Oral arguments were heard at the Supreme Court building in New Orleans on Oct. 14.  “The judges seem interested in some of the procedural hurdles like retroactivity and whether our client was on probation,” he said.  “Our position is that the probation-status is not relevant because the statute applies to everyone whether on probation or not.”

Appellee contends that the constitutional amendment is retroactive for people arrested who have not gone to trial yet, not for those who have been convicted, he said.  “The state cannot prosecute them under what we allege and the trial judge agreed to be an unconstitutional statute.”

The former New Orleans public school teacher said the local district attorney on behalf of the state at first focused his argument entirely on the matter not being retroactive and that felons historically never had firearm’s rights under Louisiana or federal law.  “We contend that ultimately the statute is extremely clear as written and applies to everyone.  Our clients are citizens of Louisiana and fully deserve the protections of the Louisiana state constitution.”
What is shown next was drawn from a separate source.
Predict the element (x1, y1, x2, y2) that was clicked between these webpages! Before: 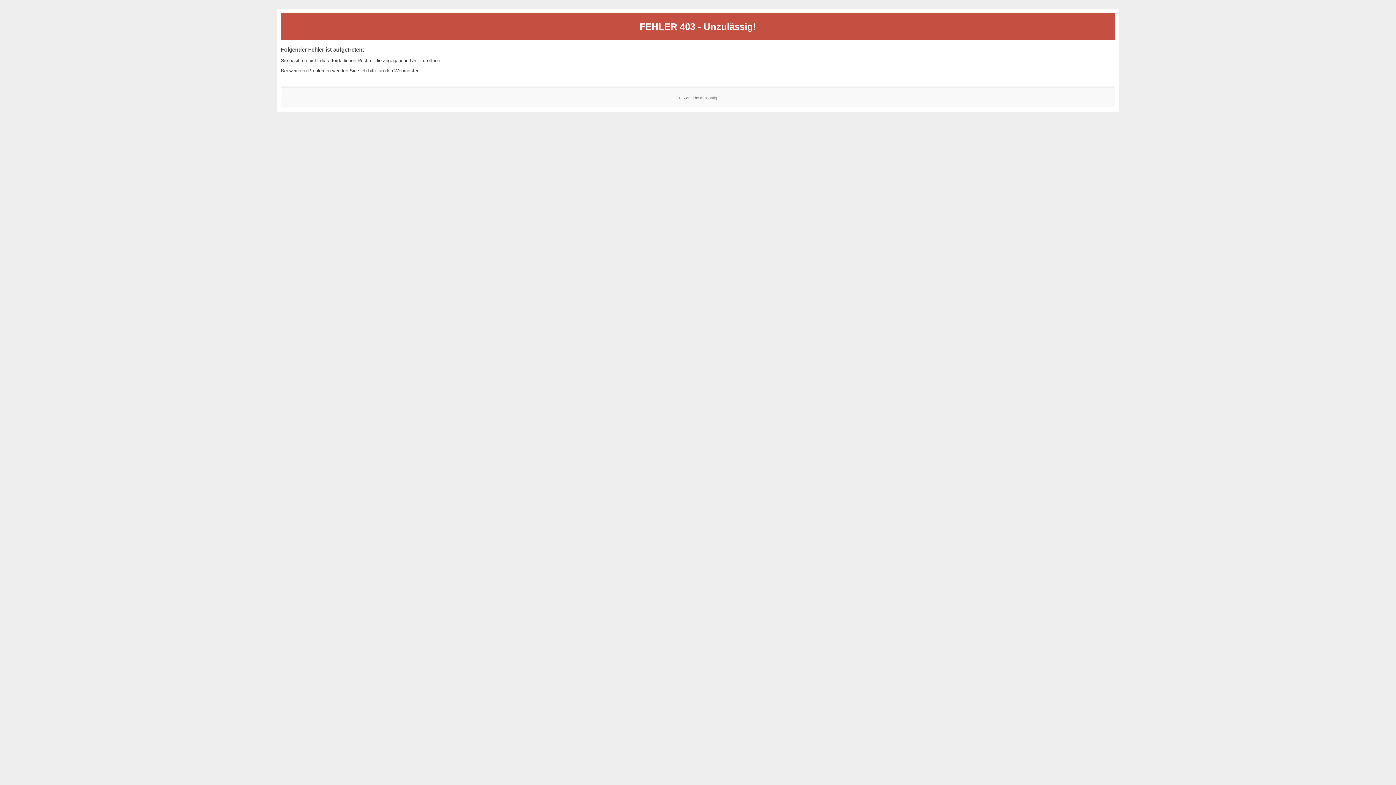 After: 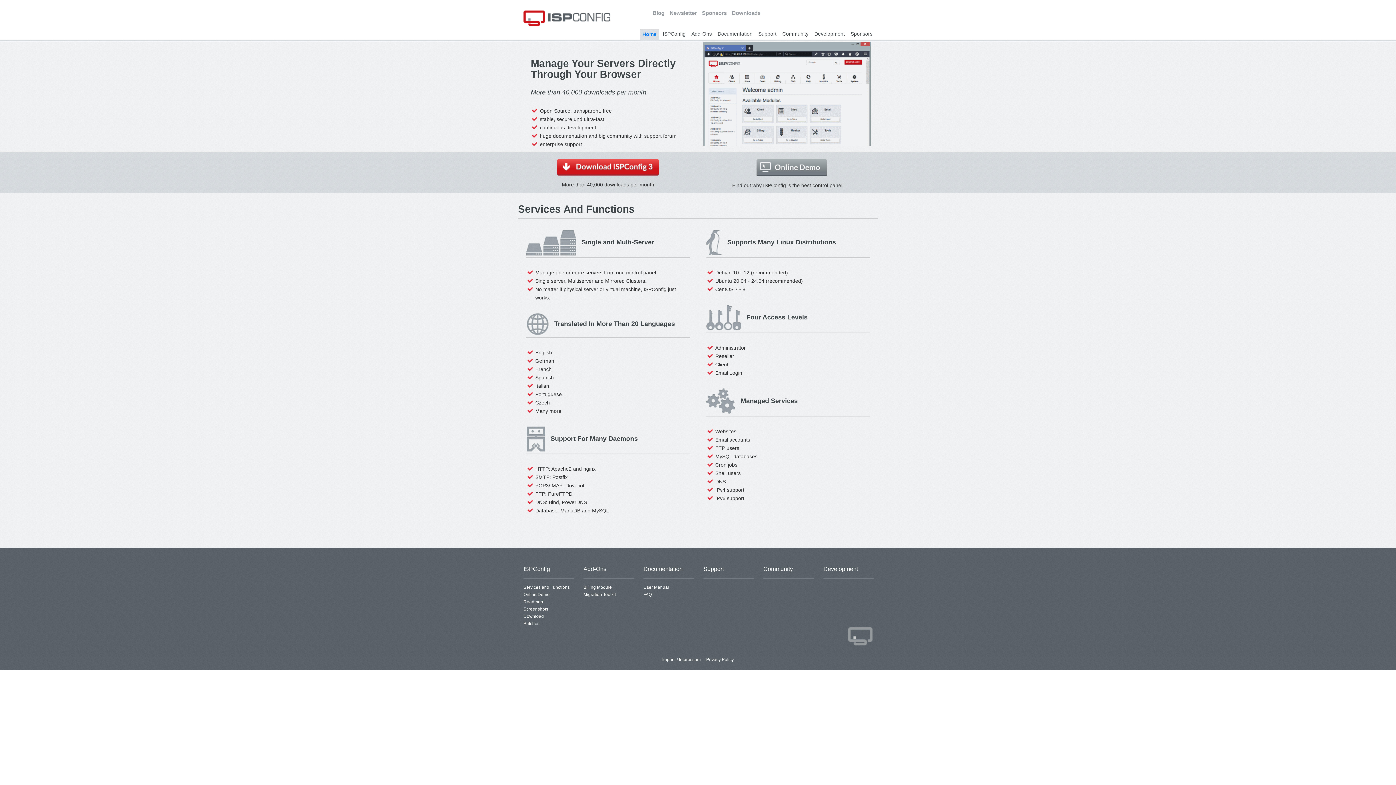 Action: label: ISPConfig bbox: (700, 95, 717, 99)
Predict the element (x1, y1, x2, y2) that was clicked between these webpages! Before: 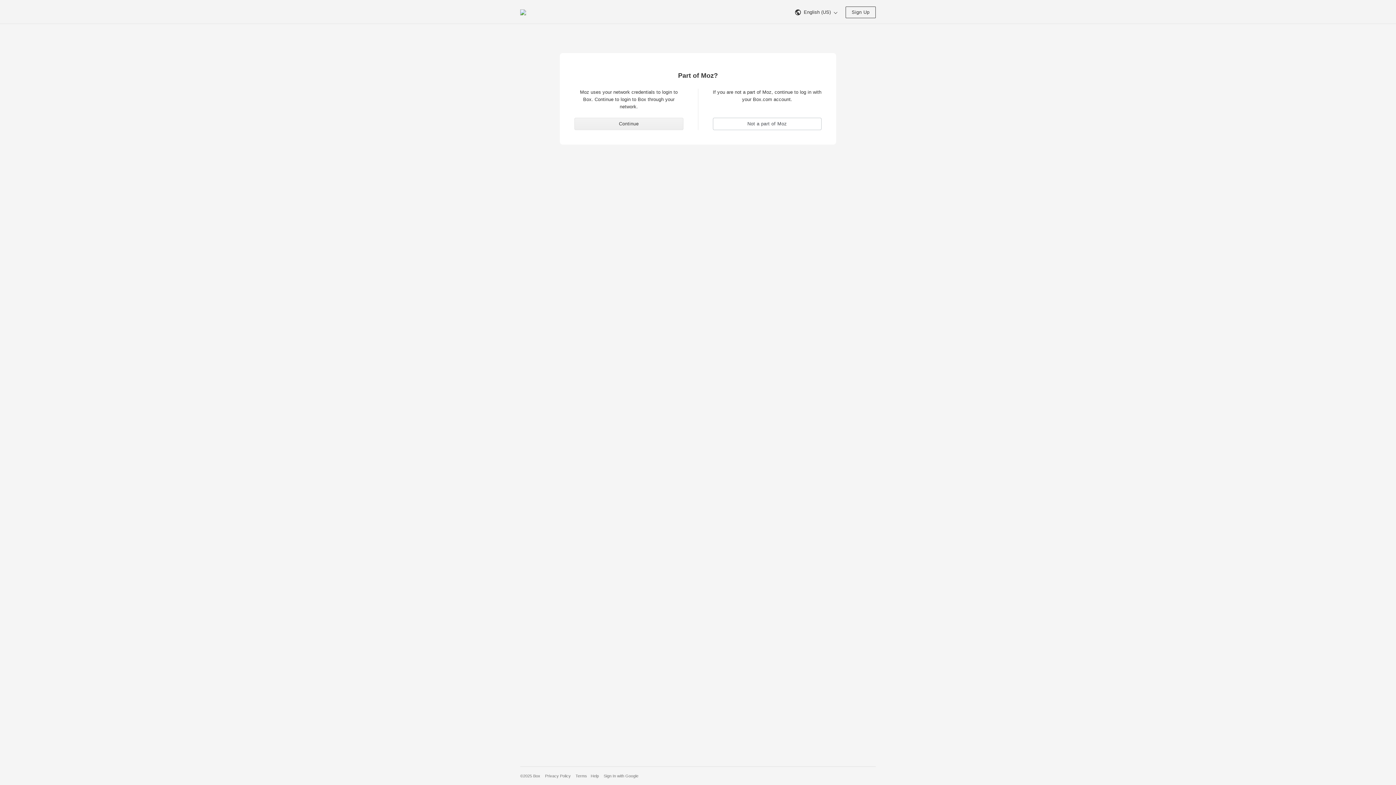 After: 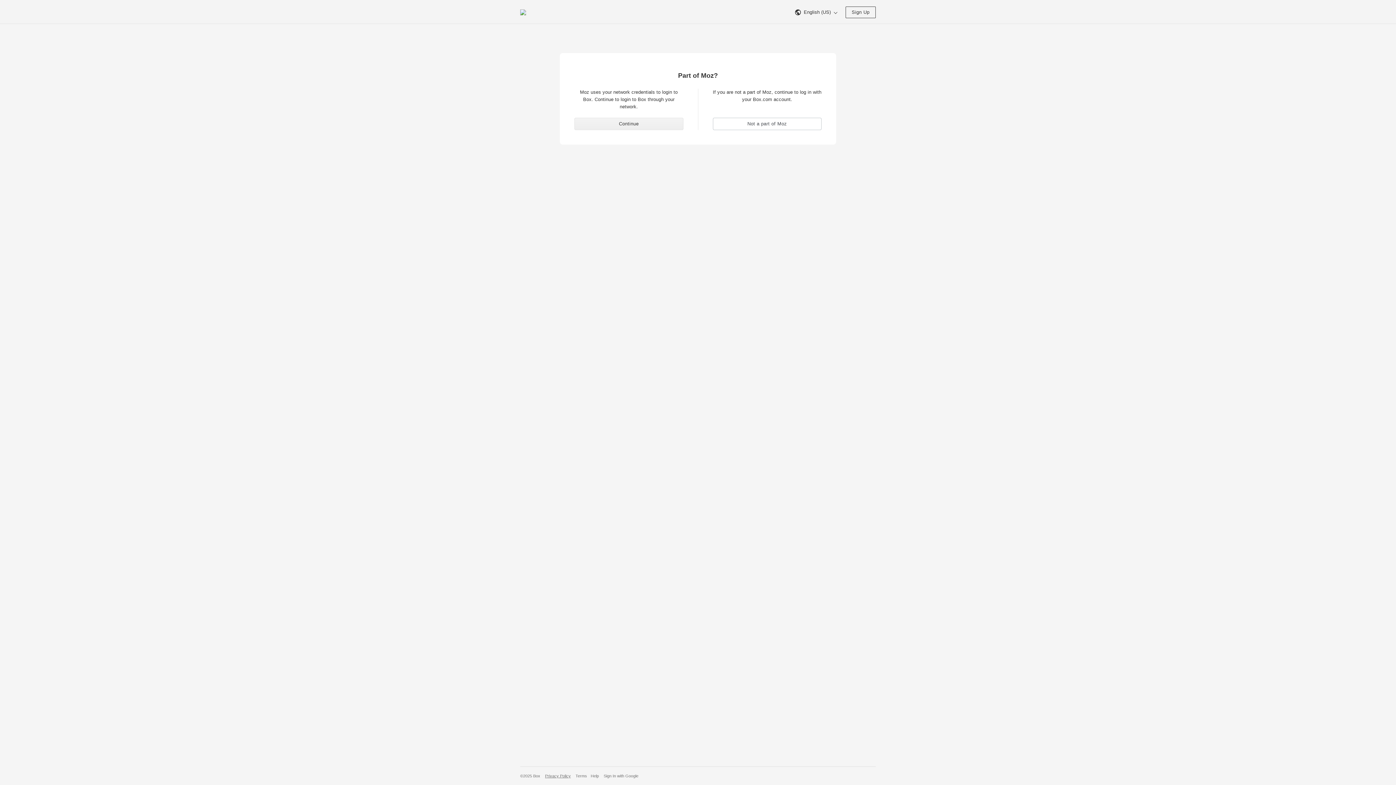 Action: bbox: (545, 774, 570, 778) label: Privacy Policy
“The court asked interesting questions about the history of gun restrictions and the intent of the voters,” said Reingold.

“My sense is the course for the amendment was out of concern for gun rights in general,” said the public defender who handles special litigation.  “It was a response to the narrowness of the decisions of the U.S. Supreme Court in the last decade and how that would have a trickle-down effect on voters who wanted to ensure Louisiana gun protection regardless of federal laws.”

As written, state gun laws treat violent offenders the same as non-violent offenders, he said.

A second marijuana possession charge or a Xanax without a prescription-charge, both felonies, for example will remove their second amendment rights for a very long time, he said.  “They are not only deemed a danger to society, if that person is on probation it is not until 14 years from the time of their arrest that they can vindicate their Second Amendment rights.”

If the Supreme Court were to agree with the district court, Reingold said the legislature would have to go back and fix the criminal gun laws.  “They can make the statute more narrow and limited to violent felons, showing evidence of previous violence.”